* Your instructions
Please retype the records below exactly as they appear, leaving out every picture.
───── Material for the task
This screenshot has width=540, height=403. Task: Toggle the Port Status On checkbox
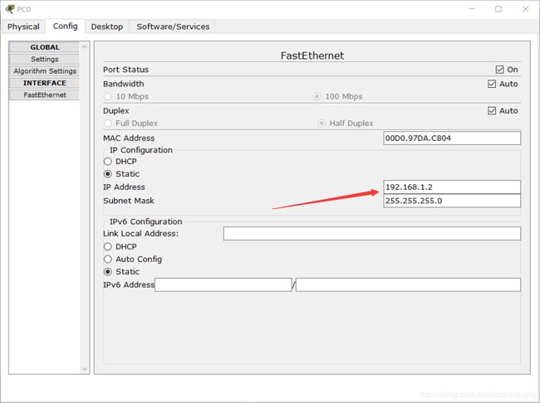point(499,70)
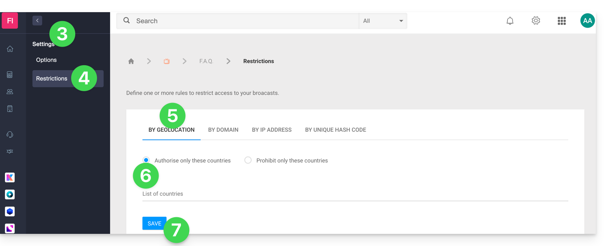The height and width of the screenshot is (246, 608).
Task: Click the home icon in left sidebar
Action: click(10, 49)
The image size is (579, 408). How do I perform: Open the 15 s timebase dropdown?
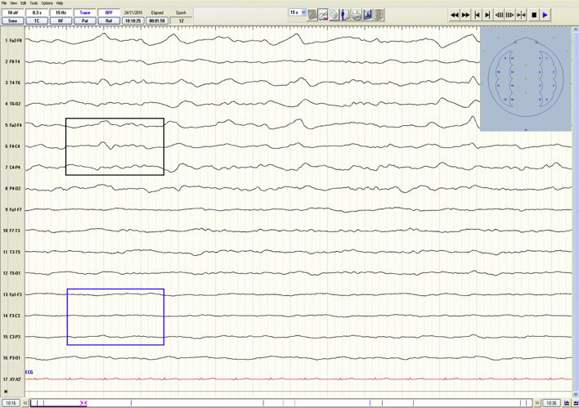tap(298, 13)
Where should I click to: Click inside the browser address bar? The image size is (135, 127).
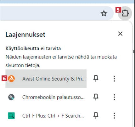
──────────
* Reply to the task
This screenshot has width=540, height=403. Task: Toggle the Port Status On checkbox
point(499,70)
The height and width of the screenshot is (246, 608).
Task: Click the home icon in left sidebar
Action: click(10, 49)
The image size is (579, 408). How do I perform: Open the 15 s timebase dropdown?
tap(298, 13)
Where should I click to: Click inside the browser address bar? The image size is (135, 127).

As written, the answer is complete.